In 1845 his first child, Charles B., was born, and shortly thereafter his wife died. Dickison later married Mary Elizabeth Ling of Charleston and fathered two more sons, R.L. and John J., and a daughter named Mary Elizabeth. In 1856 Dickison and his family relocated to Orange Lake, Fla. Taking advantage of the warm climate, he prospered as a planter at his large estate,“Sunnyside.”

On February 28, 1861, Florida officially seceded from the Union and joined the Confederacy. At the outbreak of the Civil War, Dickison began to organize a Confederate cavalry company but was convinced by Ocala’s John M. Martin to join his unit, the Marion Light Artillery. Martin was elected captain and Dickison first lieutenant when the unit was formed in October 1861.

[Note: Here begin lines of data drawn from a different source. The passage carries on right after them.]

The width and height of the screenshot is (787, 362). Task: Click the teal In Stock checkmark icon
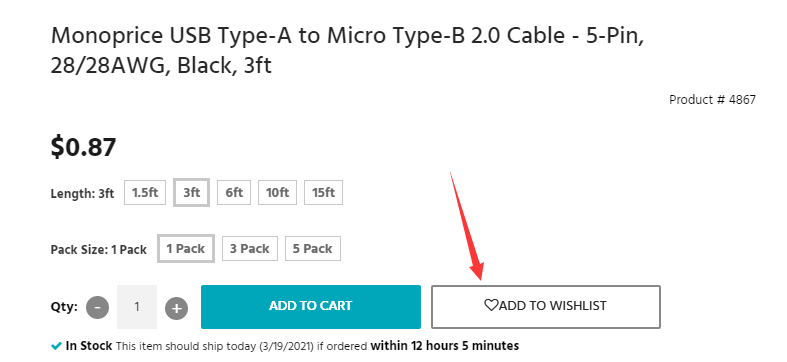click(x=56, y=346)
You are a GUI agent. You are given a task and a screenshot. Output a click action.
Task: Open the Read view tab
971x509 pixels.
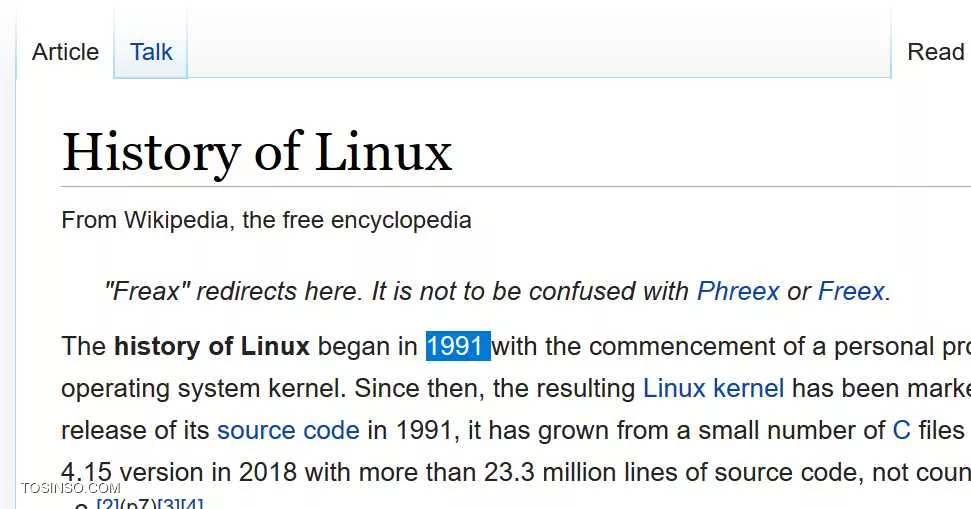pyautogui.click(x=935, y=52)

Eager for more active service, Dickison left the Marion Light Artillery when it was reorganized in May 1862. Confederate Brig. Gen. Joseph Finegan authorized Dickison to recruit volunteers to be merged into the 2nd Florida Cavalry Regiment. Captain Dickison and the Leo Dragoons (Company H of the 2nd Florida Cavalry) were mustered into Confederate service on August 21, 1862, at Flotard Pond in Marion County.

Dickison, confined to a small area of operations near Jacksonville, became restless with the limited amount of action he encountered. He developed a unique offensive strategy adaptable to Florida’s terrain and utilized guerrilla tactics to harass and frustrate his Union opponents—quickly forging a reputation as a bold and enterprising raider. Federal soldiers grudgingly began referring to Dickison as “Dixie” and the section of Florida that he controlled as “Dixieland.” To Confederate sympathizers, Dickison was affectionately known as the “War Eagle” and the “Gray Fox.” Favoring hand-tohand combat, he always armed himself with a sword and three revolvers: one in his belt holster and a brace in his saddle holsters.

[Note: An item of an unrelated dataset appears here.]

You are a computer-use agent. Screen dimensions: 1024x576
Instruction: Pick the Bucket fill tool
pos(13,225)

Exhibiting an amazing aptitude for unconventional warfare, Dickison, with a small command of cavalrymen and artillerists, attacked and severely damaged the Federal gunboat USS Ottawa on May 22, 1864. The following evening, they captured and destroyed USS Columbine at Horse Landing, near Palatka. Dickison confiscated a 17-foot-long lifeboat and other valuable supplies from the disabled ship. After submerging the lifeboat in a shallow lake for future use, Dickison ordered Columbine burned.

Dickison’s triumphant engagement with the Federals at Nine Mile Swamp (near Palatka) on August 2, 1864, ended in personal tragedy. His 19-year-old son, 3rd Sgt. Charlie Dickison, was shot in the chest after the Yankees feigned a cease-fire. Sergeant Dickison survived for a brief time but never uttered another word. Captain Dickison carried his son’s corpse on horseback to his encampment six miles away.

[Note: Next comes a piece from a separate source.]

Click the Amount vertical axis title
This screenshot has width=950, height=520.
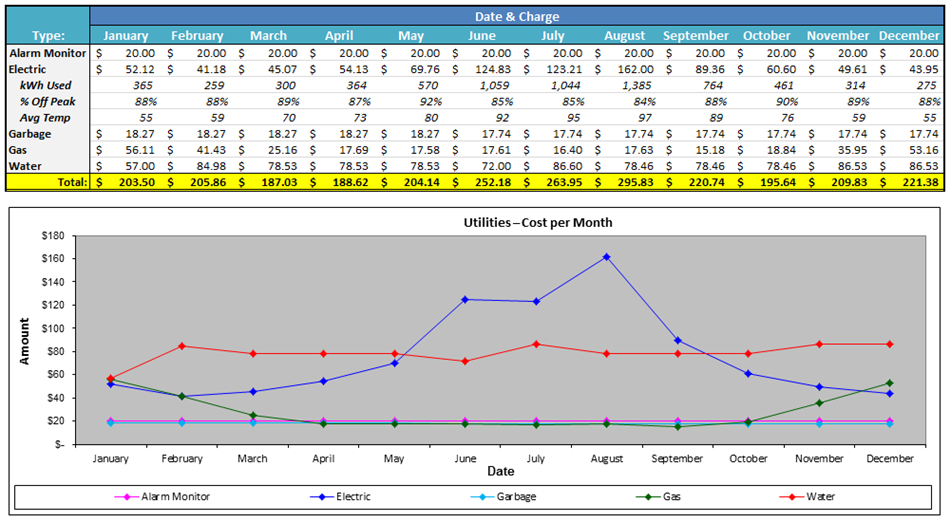[x=25, y=336]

William H. McConn was a small boy living in Palatka at the time. He recalled encountering Captain Dickison and his prisoners following the Nine Mile Swamp victory: “After the fight, all gathered at Uncle Jacob Thomas’ home near our house, and my brother and I went over there. Our men were bringing in their dead and wounded, and one of the dead was Captain Dickison’s own son. I remember seeing a soldier riding his horse, with the body across the saddle in front of him. Dickison kept pacing back and forth and saying that if he knew which one killed his son he would have him executed immediately.” Captain Dickison lamented the death of his oldest son, saying, “His pure spirit took its heavenward flight to the bright world where his angel mother awaited him with rapturous welcome.”

A professed Christian, Dickison firmly believed that his miraculous escapes from certain death were “effected alone by the direct agency of His almighty power.” Dickison contended that “Love of country comes next to our love and allegiance to God. It must follow that a people panoplied with righteousness must be a highly patriotic people.”